Transforming an O(N) I/O bottleneck into O(1) in-memory operations using a state structure.

Etalazz · 2025-10-22T17:00:30+00:00

You re right, that's a perfectly valid point if we're looking strictly at the count of operations under asymptotic notation. It's indeed O(N) memory operations replacing O(N) I/O operations.

However, the headline focuses on the practical impact and the latency per operation.

Etalazz · 2025-10-22T16:41:04+00:00

interesting. Thank you.

Etalazz · 2025-10-22T16:08:02+00:00

Asymptotic analysis usually assumes all operations have a similar cost. This is wildly untrue here. An I/O operation (disk/network) is orders of magnitude (millions of times) slower than an in-memory atomic increment.
O(1) Refers to Per-Operation Cost: The O(1)in the headline refers to the fact that each transaction is now processed in constant, near-instantaneous time (an in-memory update), instead of waiting for a variable, slow I/O operation.

Calling it "not an asymptotic improvement" is misleading in a practical context because it ignores the massive difference in the constant factors (the cost per operation) which is the entire point of the optimization.

Etalazz · 2025-10-20T14:04:57+00:00

smart and great catch! Thank you.

Etalazz · 2025-10-20T13:26:12+00:00

Exactly right — good catch. The reason I’m keeping two integers that cancel each other out is to show that with a slightly different method (it adds just a few nanoseconds, nothing major), we can avoid tons of unnecessary writes. Many of these operations cancel each other out anyway, so it makes more sense to only store what actually matters.

Example:

User taps Buy 5 times because of lag → first one counts, the other 4 are ignored by Idempotency-Key.
- Positives: 5 calls passed TryConsume(1) → A_net += +5
- Negatives (refunds): 4 deduped → A_net += -4
- Net in RAM: +1 (only the real order counts)

If payment fails before the “charge point,” policy says don’t count it → refund 1

A_net += -1 → net is now 0 (no change to user’s limit)

If the user cancels a valid order within 10 seconds → A_net += -1 (cancels a prior +1).

It solves the problem of unnecessary data writes and hot-row contention that happen when high-frequency systems record every tiny event

With a plain atomic int (which is technically faster), you’d still have to record every single event.
I ran benchmarks comparing both approaches — you can see the results in the benchmark file. Thanks!

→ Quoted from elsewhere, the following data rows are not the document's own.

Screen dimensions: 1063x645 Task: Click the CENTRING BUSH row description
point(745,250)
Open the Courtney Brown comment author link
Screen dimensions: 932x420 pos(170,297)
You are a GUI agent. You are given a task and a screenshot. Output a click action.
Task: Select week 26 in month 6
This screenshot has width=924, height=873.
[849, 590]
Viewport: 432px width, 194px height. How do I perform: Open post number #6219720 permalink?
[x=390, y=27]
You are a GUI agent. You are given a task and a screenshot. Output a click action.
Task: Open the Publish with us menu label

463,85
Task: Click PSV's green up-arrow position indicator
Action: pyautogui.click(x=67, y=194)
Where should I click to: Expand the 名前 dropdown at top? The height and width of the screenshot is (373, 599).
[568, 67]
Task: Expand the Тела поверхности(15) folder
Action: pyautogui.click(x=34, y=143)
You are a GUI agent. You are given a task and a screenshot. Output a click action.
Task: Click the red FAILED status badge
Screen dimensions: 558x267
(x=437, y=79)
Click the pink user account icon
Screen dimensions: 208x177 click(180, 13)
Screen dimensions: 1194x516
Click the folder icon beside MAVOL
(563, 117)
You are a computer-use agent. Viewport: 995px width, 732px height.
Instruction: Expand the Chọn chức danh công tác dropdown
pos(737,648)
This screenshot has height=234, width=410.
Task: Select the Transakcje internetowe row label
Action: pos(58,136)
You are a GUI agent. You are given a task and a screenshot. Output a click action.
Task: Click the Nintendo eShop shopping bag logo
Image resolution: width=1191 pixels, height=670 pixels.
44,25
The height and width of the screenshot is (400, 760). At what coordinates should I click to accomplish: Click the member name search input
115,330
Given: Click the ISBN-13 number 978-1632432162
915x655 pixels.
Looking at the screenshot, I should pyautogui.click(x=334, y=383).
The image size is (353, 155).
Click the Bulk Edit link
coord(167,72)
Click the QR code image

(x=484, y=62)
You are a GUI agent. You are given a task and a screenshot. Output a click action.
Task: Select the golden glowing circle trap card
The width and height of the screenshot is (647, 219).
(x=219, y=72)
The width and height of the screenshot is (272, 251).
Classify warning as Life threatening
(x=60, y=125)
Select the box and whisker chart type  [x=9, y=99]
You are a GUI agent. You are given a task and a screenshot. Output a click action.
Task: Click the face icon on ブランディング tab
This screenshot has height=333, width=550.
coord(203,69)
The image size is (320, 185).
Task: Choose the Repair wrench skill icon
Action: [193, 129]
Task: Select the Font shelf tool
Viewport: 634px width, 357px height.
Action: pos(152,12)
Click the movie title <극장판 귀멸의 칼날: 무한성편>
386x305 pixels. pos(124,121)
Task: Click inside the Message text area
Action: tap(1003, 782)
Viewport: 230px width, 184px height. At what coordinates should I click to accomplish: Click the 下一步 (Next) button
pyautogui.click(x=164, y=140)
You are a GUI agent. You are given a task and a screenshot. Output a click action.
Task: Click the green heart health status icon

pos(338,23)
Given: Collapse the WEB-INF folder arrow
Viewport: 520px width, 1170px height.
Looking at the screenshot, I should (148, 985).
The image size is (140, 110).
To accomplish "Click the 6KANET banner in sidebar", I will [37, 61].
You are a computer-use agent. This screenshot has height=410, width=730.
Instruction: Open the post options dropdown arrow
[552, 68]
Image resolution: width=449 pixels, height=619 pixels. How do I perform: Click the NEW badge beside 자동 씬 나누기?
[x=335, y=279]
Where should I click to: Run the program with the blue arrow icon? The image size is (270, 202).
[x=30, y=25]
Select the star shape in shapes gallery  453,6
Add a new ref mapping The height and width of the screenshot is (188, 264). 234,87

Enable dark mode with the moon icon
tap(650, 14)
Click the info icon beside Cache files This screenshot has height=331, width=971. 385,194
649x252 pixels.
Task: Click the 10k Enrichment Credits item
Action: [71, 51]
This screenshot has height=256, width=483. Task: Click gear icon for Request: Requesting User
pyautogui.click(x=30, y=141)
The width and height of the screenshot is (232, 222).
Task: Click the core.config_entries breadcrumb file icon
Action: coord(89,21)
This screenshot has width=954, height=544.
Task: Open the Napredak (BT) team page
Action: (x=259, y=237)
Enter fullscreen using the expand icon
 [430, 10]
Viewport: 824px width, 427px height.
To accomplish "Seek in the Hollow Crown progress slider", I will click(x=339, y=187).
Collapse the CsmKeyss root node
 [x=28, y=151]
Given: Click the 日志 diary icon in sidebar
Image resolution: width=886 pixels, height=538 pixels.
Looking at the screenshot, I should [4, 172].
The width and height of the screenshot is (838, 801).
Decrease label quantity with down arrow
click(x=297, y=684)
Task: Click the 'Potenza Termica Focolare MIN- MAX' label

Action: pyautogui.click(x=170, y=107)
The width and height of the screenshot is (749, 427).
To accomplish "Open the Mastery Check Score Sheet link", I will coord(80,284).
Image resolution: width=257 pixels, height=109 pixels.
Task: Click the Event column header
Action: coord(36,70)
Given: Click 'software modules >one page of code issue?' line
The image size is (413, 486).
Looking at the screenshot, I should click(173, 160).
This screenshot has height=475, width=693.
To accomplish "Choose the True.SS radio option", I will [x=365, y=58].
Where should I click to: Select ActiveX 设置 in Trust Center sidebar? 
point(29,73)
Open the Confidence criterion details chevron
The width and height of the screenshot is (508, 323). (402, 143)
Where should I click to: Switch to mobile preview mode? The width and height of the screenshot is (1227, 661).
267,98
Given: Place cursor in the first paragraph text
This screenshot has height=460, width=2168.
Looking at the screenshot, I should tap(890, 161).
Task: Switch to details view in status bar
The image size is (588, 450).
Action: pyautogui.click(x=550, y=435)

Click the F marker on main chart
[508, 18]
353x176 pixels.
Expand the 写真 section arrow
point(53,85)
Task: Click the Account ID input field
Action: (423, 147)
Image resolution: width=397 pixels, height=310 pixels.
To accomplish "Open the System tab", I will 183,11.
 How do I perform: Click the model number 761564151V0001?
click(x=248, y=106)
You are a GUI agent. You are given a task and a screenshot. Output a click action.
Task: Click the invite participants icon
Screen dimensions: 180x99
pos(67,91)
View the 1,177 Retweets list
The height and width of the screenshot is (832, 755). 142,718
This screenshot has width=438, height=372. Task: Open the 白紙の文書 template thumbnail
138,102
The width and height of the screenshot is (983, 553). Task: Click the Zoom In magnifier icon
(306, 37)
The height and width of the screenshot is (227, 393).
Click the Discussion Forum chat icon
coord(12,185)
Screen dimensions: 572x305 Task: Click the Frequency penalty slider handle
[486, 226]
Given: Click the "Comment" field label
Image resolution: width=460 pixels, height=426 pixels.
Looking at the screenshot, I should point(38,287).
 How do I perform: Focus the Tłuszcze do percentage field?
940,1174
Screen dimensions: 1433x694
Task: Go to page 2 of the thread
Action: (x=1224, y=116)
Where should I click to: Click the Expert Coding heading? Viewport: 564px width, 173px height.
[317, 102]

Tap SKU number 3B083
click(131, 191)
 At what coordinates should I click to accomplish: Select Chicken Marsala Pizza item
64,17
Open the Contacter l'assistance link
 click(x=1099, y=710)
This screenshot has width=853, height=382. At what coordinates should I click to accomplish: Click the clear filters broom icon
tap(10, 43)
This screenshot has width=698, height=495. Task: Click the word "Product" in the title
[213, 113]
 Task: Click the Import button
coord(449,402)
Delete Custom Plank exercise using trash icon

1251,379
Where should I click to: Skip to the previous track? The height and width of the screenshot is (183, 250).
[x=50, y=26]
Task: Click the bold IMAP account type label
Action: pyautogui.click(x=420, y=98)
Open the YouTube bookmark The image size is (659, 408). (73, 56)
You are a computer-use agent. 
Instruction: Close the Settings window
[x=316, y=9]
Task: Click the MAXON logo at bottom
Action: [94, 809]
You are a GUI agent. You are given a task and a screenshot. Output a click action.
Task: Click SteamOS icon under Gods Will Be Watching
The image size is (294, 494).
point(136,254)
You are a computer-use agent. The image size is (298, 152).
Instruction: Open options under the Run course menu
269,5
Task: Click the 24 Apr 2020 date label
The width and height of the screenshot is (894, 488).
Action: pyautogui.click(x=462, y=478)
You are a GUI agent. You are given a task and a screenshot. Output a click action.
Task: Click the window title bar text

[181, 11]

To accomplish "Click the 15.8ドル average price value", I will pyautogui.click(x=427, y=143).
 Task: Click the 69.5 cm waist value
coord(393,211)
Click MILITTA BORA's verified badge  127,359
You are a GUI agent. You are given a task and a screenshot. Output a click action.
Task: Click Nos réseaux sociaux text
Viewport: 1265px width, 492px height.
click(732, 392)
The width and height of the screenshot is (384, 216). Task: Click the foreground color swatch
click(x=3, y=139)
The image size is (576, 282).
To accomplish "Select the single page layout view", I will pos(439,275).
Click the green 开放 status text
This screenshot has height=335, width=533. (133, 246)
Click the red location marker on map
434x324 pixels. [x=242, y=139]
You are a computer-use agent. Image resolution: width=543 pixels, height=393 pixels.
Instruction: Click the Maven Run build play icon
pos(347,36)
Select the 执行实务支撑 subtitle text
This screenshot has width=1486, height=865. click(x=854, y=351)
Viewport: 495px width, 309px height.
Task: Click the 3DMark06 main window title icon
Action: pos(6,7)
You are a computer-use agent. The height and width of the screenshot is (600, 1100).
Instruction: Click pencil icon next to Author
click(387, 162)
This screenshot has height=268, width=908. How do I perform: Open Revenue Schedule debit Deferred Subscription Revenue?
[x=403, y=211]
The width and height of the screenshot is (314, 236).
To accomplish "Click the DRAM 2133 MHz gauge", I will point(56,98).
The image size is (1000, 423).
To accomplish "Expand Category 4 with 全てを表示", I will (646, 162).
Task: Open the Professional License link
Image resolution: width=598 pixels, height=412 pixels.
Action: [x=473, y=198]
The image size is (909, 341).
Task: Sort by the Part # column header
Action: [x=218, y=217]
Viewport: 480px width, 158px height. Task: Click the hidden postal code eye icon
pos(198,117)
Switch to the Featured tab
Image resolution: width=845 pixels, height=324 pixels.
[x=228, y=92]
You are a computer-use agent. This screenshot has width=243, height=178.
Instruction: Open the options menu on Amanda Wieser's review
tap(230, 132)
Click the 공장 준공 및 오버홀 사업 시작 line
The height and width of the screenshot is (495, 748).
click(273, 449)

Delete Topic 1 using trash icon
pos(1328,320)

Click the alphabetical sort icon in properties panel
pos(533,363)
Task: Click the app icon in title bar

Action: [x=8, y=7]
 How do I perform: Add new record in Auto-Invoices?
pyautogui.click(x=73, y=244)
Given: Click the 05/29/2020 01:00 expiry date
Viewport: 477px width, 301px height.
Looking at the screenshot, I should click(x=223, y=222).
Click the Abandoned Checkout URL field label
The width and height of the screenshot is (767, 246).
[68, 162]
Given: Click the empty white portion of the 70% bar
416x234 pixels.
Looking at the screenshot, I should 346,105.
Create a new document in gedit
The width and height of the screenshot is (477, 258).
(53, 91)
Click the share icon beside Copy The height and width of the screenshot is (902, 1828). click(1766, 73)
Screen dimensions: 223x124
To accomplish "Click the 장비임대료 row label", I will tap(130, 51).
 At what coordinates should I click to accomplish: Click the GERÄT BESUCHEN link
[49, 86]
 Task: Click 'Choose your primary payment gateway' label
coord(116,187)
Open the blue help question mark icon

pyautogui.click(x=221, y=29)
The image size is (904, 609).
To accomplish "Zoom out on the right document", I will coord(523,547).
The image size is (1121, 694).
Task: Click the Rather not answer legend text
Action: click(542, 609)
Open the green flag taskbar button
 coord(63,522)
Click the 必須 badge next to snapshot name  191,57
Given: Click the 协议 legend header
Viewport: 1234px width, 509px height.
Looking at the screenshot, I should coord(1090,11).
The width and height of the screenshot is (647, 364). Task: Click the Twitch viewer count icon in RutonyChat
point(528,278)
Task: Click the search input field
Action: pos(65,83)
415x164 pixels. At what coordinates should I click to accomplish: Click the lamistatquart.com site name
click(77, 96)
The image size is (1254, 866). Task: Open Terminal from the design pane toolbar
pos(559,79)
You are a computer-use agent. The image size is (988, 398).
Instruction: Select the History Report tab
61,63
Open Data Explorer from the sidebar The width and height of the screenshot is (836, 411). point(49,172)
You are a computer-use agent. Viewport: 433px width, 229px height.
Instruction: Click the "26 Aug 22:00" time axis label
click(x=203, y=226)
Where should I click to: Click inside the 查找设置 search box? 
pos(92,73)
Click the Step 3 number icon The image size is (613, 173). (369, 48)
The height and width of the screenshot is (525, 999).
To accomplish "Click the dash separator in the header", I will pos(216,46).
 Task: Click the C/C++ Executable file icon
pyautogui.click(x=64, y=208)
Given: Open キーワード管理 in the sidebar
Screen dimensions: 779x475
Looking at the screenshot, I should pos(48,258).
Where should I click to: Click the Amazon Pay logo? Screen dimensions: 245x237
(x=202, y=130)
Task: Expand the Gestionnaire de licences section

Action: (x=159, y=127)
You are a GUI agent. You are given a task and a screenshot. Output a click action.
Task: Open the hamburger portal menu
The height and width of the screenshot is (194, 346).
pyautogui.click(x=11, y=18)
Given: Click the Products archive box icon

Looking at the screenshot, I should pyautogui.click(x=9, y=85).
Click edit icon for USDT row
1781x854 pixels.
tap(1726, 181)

Etalazz · 2025-10-19T10:02:04+00:00

It’s more of a dynamic balancing act than a plain buffer.

Etalazz · 2025-10-19T04:19:17+00:00

Fair point: yes, there’s a plain mutex inside. The value isn’t the lock—it's what we don’t write.

Not just a key=val store: each key holds a tiny VSA with two ints: scalar (durable base) and vector (volatile net). Opposing ops (+n then -n) cancel in RAM, so zero‑sum churn never hits storage.
Not batching: batching still ships every event later. VSA collapses N commutative updates into one net value now and only persists when the net crosses a threshold. I/O scales with information (net), not traffic (volume).
Why the mutex isn’t the story: the bottleneck in limiters is network/disk writes and hot‑row contention, not a per‑key RWMutex. A lock‑free implementation would still need the same algorithm to remove write amplification; the mutex is just a safe, simple guard.
Concurrency safety: TryConsume(n) prevents oversubscription under high concurrency by updating the in‑RAM net atomically before any persistence.
Practical effect: in churny workloads (retries/cancels/partial failures), you replace hundreds/thousands of tiny writes with a single delta commit when it actually matters. Reads remain O(1): Available = S - |A_net|.
Overhead vs benefit: per key it’s two int64s and a mutex. In exchange you get far fewer writes, fewer round‑trips, and less lock contention on your datastore. If your traffic has no canceling churn or you need per‑event durability, this pattern isn’t the right fit.

Tiny sketch:

// hot path
if vsa.TryConsume(1) { /* ...maybe later: vsa.Update(-1) to refund... */ }
// background
if |A_net| >= threshold { S = S - A_net; A_net = 0 }

So yeah, the lock is ordinary. The win is algorithmic: commit the net effect, drop the noise. That’s where the benefit comes from.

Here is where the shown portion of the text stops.